Like much other work in this area, they restrict to the locally connected case, but the ideas do not really require that restriction (things just get more complicated otherwise).
A: Adding into the comments by Alain Valette: ... Hence my suggestion of Strong Shape Theory. Vietoris homotopy gives one way of approaching strong shape. Again it is mentioned on the nLab.  Vietoris homology still has the problem of non-exact sequences.  It can be replaced by Steenrod-Sitnikov homology or Mardesic's strong homology theory. (There is also a renewal of interest in finite topological spaces, see work by Minian and Barmak. An application of similar ideas occurs through topological data analysis, see work by Carlsson et al at Stamford. This also uses a Rips complex, that is probably known to you from your general interests.)
Looking at some of the other comments and answers, it may help to look at some of the ideas of graph homotopy theory that are around. These are linked via the original work of Dowker (1953) on the homology of a relation. (I can provide more indicators if you think it would help.)

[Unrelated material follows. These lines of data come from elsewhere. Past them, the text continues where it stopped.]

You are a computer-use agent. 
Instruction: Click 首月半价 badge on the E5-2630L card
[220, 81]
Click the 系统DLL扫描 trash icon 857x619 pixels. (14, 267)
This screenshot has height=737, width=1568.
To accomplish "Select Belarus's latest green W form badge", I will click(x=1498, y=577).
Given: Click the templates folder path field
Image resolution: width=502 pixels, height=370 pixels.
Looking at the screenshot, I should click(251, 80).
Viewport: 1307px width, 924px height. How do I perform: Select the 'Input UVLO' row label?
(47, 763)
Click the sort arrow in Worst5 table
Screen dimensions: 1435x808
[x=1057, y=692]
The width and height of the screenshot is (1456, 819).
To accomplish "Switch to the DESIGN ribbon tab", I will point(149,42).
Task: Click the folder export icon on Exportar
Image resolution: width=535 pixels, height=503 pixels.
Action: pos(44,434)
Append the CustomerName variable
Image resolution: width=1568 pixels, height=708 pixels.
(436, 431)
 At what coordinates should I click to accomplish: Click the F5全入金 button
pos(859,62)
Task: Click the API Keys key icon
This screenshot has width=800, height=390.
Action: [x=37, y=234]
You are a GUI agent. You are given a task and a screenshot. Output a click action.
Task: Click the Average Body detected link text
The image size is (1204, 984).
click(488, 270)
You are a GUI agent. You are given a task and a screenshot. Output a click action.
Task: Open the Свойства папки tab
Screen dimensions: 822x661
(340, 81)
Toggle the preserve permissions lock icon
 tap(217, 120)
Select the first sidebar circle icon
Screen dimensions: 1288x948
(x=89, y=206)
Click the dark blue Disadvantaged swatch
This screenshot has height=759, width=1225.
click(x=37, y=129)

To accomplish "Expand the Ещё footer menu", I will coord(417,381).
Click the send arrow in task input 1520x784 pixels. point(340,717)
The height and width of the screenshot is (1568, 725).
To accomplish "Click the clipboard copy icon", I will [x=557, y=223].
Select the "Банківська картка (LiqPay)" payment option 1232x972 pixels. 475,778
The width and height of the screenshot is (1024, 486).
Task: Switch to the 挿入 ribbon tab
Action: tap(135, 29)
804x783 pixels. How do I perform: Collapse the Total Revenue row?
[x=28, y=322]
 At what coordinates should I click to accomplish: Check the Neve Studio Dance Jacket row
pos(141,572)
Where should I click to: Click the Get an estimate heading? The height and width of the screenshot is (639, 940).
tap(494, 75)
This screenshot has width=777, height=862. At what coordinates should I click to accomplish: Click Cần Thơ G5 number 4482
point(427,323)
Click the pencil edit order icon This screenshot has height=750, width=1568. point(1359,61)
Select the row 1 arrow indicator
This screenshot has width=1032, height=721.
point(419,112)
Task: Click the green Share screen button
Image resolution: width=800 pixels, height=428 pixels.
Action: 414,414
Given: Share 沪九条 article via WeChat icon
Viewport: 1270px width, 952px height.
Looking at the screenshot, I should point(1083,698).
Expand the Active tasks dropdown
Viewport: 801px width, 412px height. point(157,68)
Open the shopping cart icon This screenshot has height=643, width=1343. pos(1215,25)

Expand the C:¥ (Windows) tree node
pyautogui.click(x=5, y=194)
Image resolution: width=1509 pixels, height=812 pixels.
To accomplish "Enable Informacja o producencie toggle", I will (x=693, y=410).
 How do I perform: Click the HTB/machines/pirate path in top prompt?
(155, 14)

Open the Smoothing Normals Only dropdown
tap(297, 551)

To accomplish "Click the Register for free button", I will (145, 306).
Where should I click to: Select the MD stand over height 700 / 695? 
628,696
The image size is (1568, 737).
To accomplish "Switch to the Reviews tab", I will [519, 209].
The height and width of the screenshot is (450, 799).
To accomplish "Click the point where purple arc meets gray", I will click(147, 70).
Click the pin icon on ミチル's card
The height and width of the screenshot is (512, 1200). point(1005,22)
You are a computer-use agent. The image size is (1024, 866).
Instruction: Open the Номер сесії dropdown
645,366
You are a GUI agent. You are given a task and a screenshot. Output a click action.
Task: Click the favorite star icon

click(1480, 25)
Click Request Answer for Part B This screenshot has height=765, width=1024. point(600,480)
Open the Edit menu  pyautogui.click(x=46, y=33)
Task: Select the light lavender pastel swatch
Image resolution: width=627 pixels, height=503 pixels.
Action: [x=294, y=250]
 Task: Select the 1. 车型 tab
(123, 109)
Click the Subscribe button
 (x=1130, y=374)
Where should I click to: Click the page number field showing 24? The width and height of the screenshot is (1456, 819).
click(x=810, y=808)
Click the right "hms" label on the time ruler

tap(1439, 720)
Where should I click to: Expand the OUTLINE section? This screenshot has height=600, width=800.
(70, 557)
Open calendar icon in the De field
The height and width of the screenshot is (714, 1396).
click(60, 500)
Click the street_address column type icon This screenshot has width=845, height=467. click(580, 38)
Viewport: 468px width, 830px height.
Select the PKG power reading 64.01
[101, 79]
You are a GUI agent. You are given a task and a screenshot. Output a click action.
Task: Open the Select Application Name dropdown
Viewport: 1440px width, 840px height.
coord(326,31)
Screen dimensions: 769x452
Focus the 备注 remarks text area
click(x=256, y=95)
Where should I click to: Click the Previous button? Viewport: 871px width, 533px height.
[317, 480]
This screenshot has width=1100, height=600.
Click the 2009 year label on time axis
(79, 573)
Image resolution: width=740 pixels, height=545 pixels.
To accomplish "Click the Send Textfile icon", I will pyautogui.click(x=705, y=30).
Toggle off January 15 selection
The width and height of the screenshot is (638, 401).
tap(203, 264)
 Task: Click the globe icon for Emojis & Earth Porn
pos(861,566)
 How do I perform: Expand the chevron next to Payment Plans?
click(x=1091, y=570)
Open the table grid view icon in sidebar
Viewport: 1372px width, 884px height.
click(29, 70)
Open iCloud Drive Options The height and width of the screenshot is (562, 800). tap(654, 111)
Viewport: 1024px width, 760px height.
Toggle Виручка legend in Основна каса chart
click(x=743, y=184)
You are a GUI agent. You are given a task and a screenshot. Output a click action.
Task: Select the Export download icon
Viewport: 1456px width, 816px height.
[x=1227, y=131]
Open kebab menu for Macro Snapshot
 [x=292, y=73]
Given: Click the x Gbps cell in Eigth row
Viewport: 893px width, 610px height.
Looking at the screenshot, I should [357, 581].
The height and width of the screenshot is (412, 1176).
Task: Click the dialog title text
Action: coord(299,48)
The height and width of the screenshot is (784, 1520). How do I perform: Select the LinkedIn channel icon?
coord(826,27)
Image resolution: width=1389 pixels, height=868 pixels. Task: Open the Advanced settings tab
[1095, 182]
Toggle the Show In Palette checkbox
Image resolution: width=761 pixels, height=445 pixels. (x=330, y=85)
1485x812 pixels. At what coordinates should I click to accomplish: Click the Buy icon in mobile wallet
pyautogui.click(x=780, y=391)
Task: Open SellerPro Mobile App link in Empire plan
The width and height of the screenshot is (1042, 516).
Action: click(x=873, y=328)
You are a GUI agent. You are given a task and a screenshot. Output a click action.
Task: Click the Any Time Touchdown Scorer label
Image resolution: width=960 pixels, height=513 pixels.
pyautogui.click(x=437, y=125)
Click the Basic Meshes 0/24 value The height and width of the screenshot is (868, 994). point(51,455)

(Edit: The following describes a related theory:
Perspectives on A-homotopy theory and its
applications,
Hélène Barcelo, Reinhard Laubenbacher, Discrete Mathematics 298 (2005) 39 – 61.)
A: I am completely layman here, but I have found that question because I thought about very the same idea as OP. 
At first I've asked myself, why such discrete object as combinatorial simplex can describe something continuous as toplogical torus for example. And my answer was as follows: because homology theory use simplicial sets in general position, it means that only intersections of various n dimensional simplexes matters. I mean we may reduce all the theory to equivalent, using 0 dimensional elements ( points), and various sets which represents more complicated simplexes. For example line segment is just a discrete set (1,2) where 1 and 2 are just ends. In this representation, path is just a ordered set family when subsequent sets have non empty intersections. For discrete spaces it may be even restrictions to the size of such intersections: it should be set of the strictly minimal cardinality. For 2element sets it should consist only 1 element sets, for 3 element sets, only 2 element sets etc. 
Complex in such setting is a set consisting several subsets, with various cardinality. For example ( combinatorial) triangle would be: (1,2,2,(1,2),(2,3),(3,1),(1,2,3)). 
In such setting, a hole in a complex is situation where there is"closed path" ( first and least sets are the same) but there is no set in which elements are sum of the sets consisting the path.
I suppose it follows to something which is very similar to Čech homology but I have no knowledge to decide if it is.
What is interesting it should not be very complicated to use it to discrete objects like graphs. One should just consider not only points, but various sets of points, and for the set families building a paths, a sets is sums of its elements together ( as bigger cardinality objects, constructing something like simplexes of larger cardinality but inside discrete object). Please notice that for a given discrete space ( such as graph) one may consider various subgraphs immersed inside, and ask if they are as dense as possible or have holes ( sidestep of existing graph vertices, but not containing it). In such approach, we may think about internal geometry of subgraphs of given graph relating it to base graph as full space, and subgraphs as objects living inside, and having various characteristics.
I would like to ask you for information if anything similar was done for discrete settings, and from combinatorial point of view?